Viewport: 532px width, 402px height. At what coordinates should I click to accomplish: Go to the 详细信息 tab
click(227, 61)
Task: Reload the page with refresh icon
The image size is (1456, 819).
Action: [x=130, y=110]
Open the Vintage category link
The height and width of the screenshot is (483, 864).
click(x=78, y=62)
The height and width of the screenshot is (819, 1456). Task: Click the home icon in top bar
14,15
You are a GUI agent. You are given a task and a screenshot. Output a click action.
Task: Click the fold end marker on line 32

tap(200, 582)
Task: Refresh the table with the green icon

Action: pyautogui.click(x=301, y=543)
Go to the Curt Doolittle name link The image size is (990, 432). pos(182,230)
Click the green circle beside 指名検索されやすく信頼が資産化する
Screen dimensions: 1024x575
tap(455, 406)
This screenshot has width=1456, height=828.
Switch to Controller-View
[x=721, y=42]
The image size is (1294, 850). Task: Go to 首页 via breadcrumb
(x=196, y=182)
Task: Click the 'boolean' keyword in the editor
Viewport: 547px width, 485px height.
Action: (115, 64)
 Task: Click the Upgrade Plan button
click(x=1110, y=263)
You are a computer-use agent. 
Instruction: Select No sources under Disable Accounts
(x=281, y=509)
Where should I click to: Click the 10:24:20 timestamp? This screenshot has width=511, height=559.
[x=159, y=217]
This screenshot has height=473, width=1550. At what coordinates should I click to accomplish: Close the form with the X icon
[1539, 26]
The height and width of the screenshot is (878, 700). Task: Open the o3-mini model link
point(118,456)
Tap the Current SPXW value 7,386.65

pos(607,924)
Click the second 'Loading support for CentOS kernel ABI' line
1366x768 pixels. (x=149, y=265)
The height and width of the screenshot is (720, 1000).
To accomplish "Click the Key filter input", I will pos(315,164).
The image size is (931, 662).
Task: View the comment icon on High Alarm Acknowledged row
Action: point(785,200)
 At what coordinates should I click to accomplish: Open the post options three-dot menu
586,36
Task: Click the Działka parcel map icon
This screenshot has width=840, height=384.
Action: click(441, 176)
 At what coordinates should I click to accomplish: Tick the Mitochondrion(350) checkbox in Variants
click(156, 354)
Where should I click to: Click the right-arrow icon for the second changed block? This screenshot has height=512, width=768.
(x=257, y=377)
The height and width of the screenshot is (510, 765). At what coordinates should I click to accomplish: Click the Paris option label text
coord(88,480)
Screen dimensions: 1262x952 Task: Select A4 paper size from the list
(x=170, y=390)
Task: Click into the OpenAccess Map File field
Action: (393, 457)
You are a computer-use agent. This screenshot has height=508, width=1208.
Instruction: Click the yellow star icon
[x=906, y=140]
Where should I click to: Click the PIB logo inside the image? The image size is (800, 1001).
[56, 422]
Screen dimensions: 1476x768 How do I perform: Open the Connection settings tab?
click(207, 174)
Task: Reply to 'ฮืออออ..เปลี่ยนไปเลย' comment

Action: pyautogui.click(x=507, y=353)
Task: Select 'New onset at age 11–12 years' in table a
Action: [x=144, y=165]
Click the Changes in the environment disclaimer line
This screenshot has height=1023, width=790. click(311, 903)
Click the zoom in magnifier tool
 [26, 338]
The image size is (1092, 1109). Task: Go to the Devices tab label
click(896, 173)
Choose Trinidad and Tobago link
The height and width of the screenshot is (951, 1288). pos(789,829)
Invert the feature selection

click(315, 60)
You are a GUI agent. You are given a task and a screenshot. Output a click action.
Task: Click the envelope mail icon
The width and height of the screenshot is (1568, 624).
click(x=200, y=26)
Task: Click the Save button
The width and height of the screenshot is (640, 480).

——————————

*Written task*.
Collect every line of the records that contains the word "Instruction".

*Task result*.
Instruction: Select No sources under Disable Accounts
Instruction: Click the yellow star icon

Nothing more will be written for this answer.